Key words: stars: atmospheres - stars: abundances - stars: chemically peculiar - stars: fundamental parameters - stars: individual: CU Vir - stars: individual: HD 124224

1 Introduction

Modelling of stellar atmospheres (together with synthetic spectrum calculations) is one of the most important tools for investigating stellar structure and evolution and for determining their main parameters. Starting with the first simple and analytical models (Eddington 1929) the growing knowledge about physical processes in a plasma allowed to calculate more realistic models, taking into account such effects as line blanketing (Strom & Kurucz 1966) and deviations from the local thermodynamic equilibrium (Mihalas & Auer 1970).
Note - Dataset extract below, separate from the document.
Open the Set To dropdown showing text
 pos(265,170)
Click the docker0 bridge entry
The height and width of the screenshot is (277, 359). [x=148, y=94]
One of the main problems for stellar atmosphere modelling was the huge amount of spectral lines which have to be taken into account; up to tens of millions. To save computing time, several statistical methods for the representation of line absorption have been developed. Best known are the Opacity Distribution Function method (ODF) (see Strom & Kurucz 1966; Querci et al. 1974; Gustafsson et al. 1975; Kurucz 1979), first implemented by Labs (1951), and the Opacity Sampling (OS) method (Peytremann 1974; Sneden et al. 1976; Johnson & Krupp 1976, Carbon 1984, Ekberg et al. 1986; Alexsander et al. 1989; etc.). Due to their statistical nature, these methods have various shortcomings discussed in, e.g., Carbon (1974), Castelli & Kurucz (1994) and references therein.

Approximations have to be used to facilitate model atmosphere calculations. In general, the atmosphere is sliced into layers which are considered to be plan-parallel, level populations are assumed to be in local thermal equilibrium (LTE) and the chemical composition is considered to be constant throughout the entire atmosphere. For a long time the latter assumption was not disputed and the ODF method was very popular because of its modest demand for computer power. It was sufficient to calculate ODF tables for a limited number of chemical compositions (usually scaled to the solar case), temperatures, pressures, microturbulent velocities, and to use these tables when calculating model atmospheres of normal stars.

Recently more and more attention is being paid to the problem of model atmospheres with individual abundances. Moreover, in particular in the case of chemically peculiar (Ap) stars, it is necessary to take stratification of elements into account, because spectra of these stars indicate a vertical abundance distribution with sometimes steep gradients (Wade et al. 2001; Ryabchikova et al. 2002). In such a case line opacity calculations pose a serious problem which, for the ODF method, would require to calculate ODF tables for each layer. Already a full calculation of model atmospheres with constant, but individual abundances (including line preselection procedures and calculation of ODF tables) is very time consuming. Such an approach has been chosen by Piskunov & Kupka (2001) for modelling CP stars with individual abundances.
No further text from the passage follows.